:: Extracted records

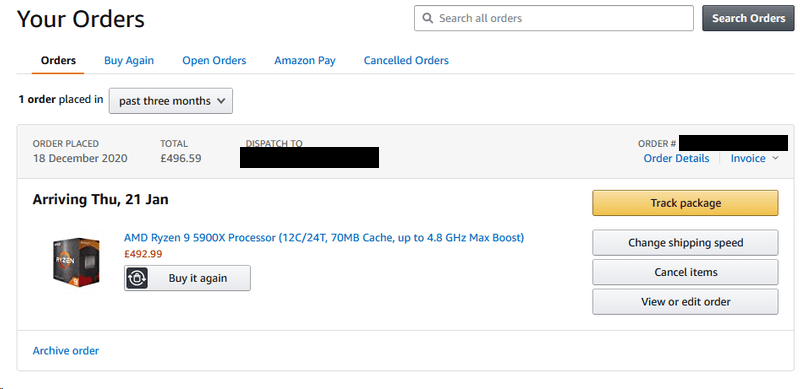Go to the Cancelled Orders tab
This screenshot has width=800, height=389.
(x=406, y=60)
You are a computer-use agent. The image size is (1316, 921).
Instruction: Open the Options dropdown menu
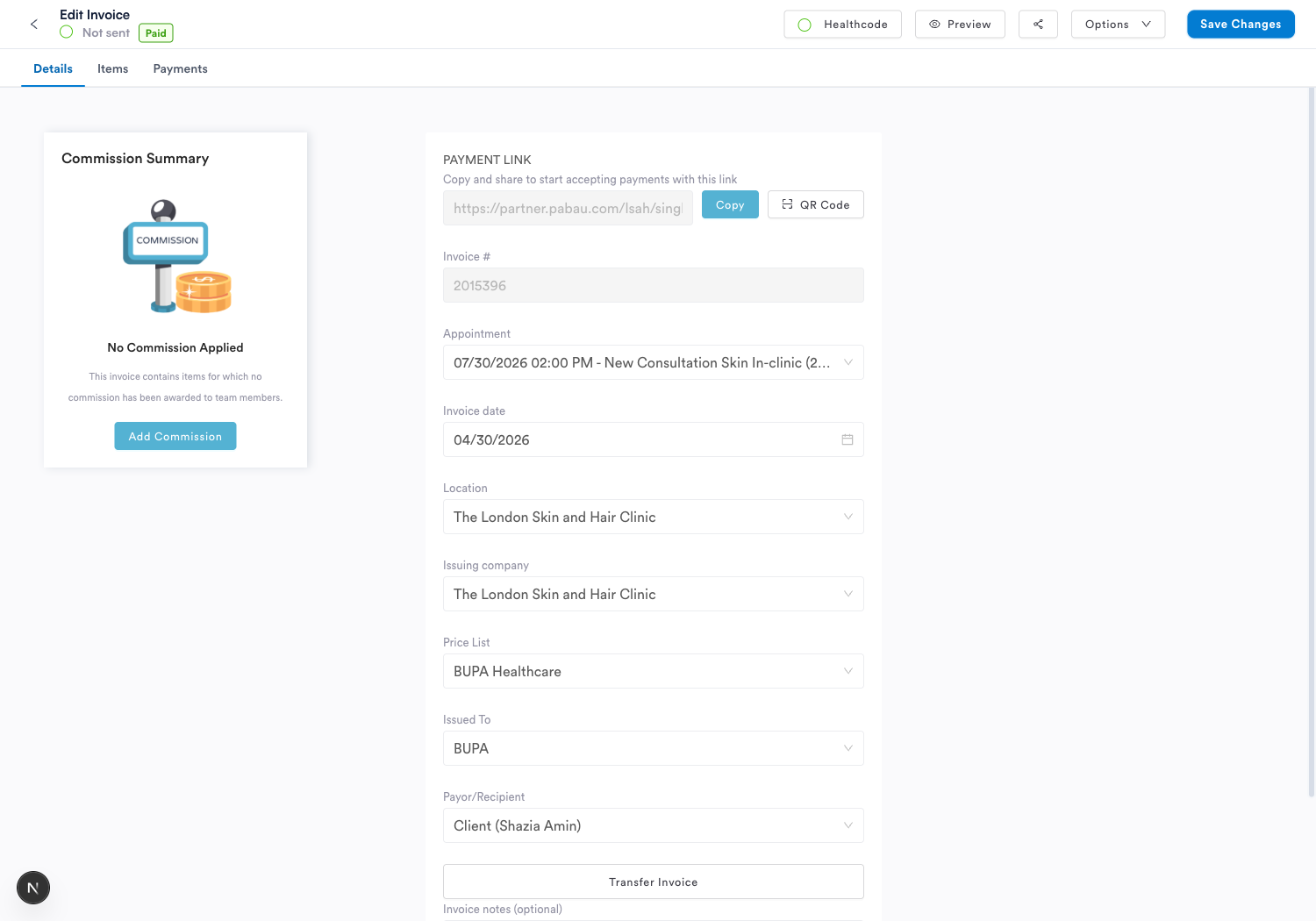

::::

• Problem to solve:
Leave the pictures out. Extract exactly the lines running from the one with "You are a computer-use" through the last entry, both ends included.

• Completed exercise:
You are a computer-use agent. The image size is (1316, 921).
Instruction: Open the Options dropdown menu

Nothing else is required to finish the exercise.